▶ [Exercise aim]: Set down, word for word, the part of the article below on American converts to Islam starting with "By Krystina Friedlander" and going on through "converting to Islam.".

▶ [Passage provided]:
==========

By Krystina Friedlander
1 May 2013
The early photographs of Katherine Russell Tsarnaev, wife of Boston marathon bombing suspect Tamerlan Tsarnaev, are unsettling. They are unsettling not only because she looks frightened, but because she looks kind of like me. Though our lives are different, we are both young, white women, and we are American converts to Islam. The media's coverage of Ms. Russell has been overwhelmingly negative, understandable considering the role that her late husband played in the trauma that shook Boston, where I live. But it has also portrayed her as an "all-American" girl "brainwashed" into converting to Islam.
In her case, the story goes that she was victimised by an overbearing boyfriend, later husband, and "totally changed" when she dropped out of college, put on a headscarf, and had a baby at age 21. Maybe that's true, and maybe not. The truth is that her voice is not part of the conversation. We don't really know anything about her choices, but we use her faith to tell a story about who we think she is. What I find most deeply problematic -- and what should concern us all -- is that by saying that she went from being "all-American" to being Muslim, the media is telling us who an American is, or can be.
The Religious Landscape Survey from the Pew Forum found that more than a quarter of Americans have left the faith they were raised in, some for other denominations within their tradition, others for different religions, and others for no religion at all. America is the world's most religiously diverse nation. Converting to another faith is a very American thing to do. It's also a particularly Muslim thing to do; around 25 percent of America's Muslims are converts, and the majority of recent converts are women. The characterization of converts as somehow trading their identities as Americans for a Muslim identity also tells us that Muslims are still not seen as American, and that Islam doesn't fit in among American faiths nor is it seen as compatible with American values.
Female Muslim converts are particularly mischaracterized by the media, which portrays them as brainwashed, weak-willed and easily misled by Muslim men.
Deanna Othman writes that the female Muslim convert "provides a spectacle for the public to shake their heads at because she is a tragic character, and her tragic flaw is her conversion" to Islam. That women who convert to Islam are viewed as foolish is no clearer than in Norway, where also in April the sketch comedy show "Ann-Kat Hærland" dared Justin Bieber fans to "convert to Islam" on camera and don black headscarves "to find out how far Norwegian Beliebers are willing to go for tickets."
Conversion to Islam is seen as a pathetic spectacle that desperate women do for men, whether for the love of Tamerlan Tsarnaev -- fitting the stereotype of the violent Muslim man -- or for Justin Bieber.
But there's something else going on here. JoNel Aleccia at NBC News features three converts who "speak out" following the Boston bombings. Each wears a headscarf, which Aleccia refers to as “traditional Islamic dress," and all three are young and white. This is hardly representative of American converts, and not just because we don't all wear headscarves.

==========

▶ [Provided data]:
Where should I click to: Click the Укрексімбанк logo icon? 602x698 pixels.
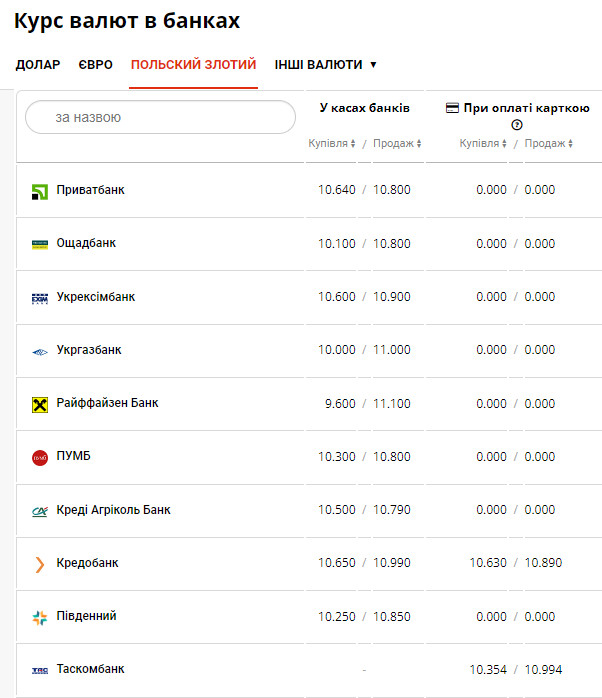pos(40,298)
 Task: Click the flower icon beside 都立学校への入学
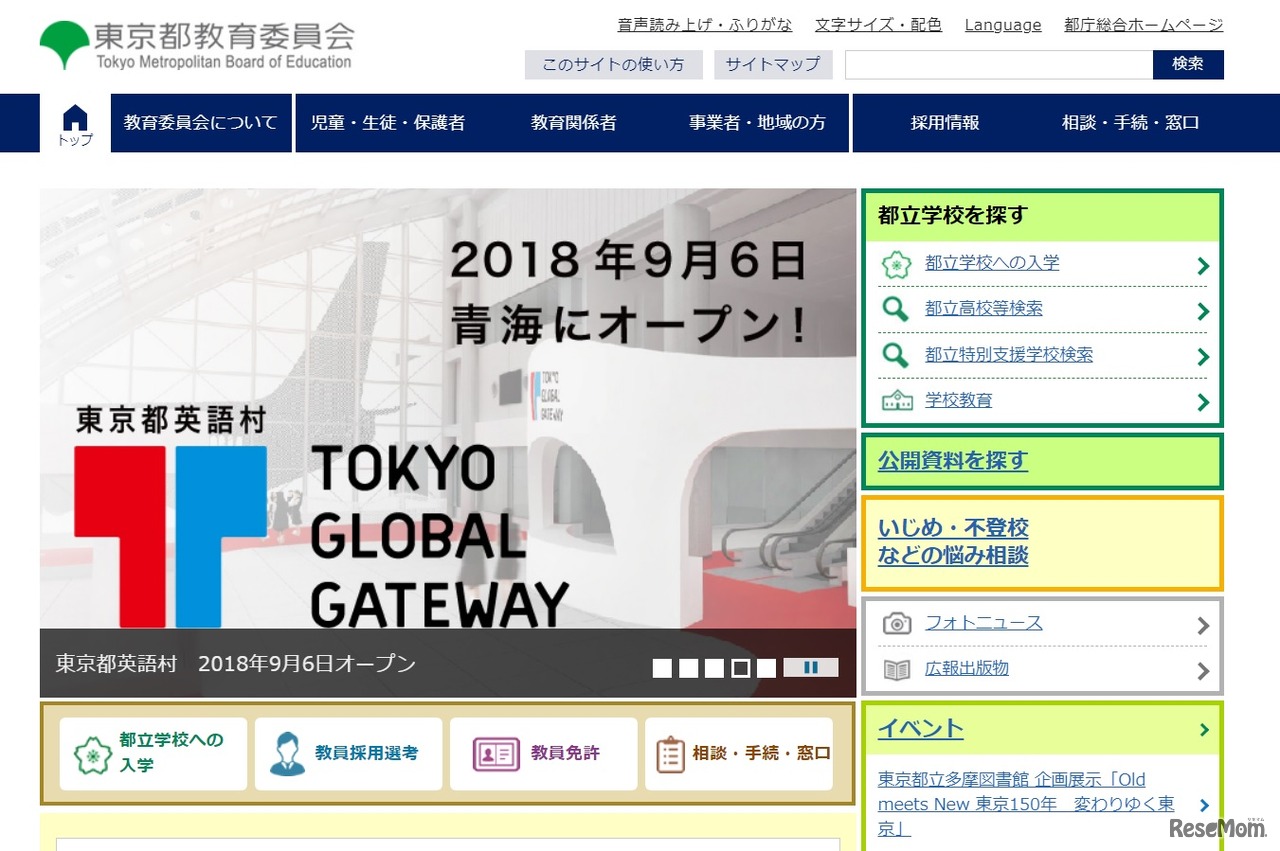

==========

▶ [Right answer]:
By Krystina Friedlander
1 May 2013
The early photographs of Katherine Russell Tsarnaev, wife of Boston marathon bombing suspect Tamerlan Tsarnaev, are unsettling. They are unsettling not only because she looks frightened, but because she looks kind of like me. Though our lives are different, we are both young, white women, and we are American converts to Islam. The media's coverage of Ms. Russell has been overwhelmingly negative, understandable considering the role that her late husband played in the trauma that shook Boston, where I live. But it has also portrayed her as an "all-American" girl "brainwashed" into converting to Islam.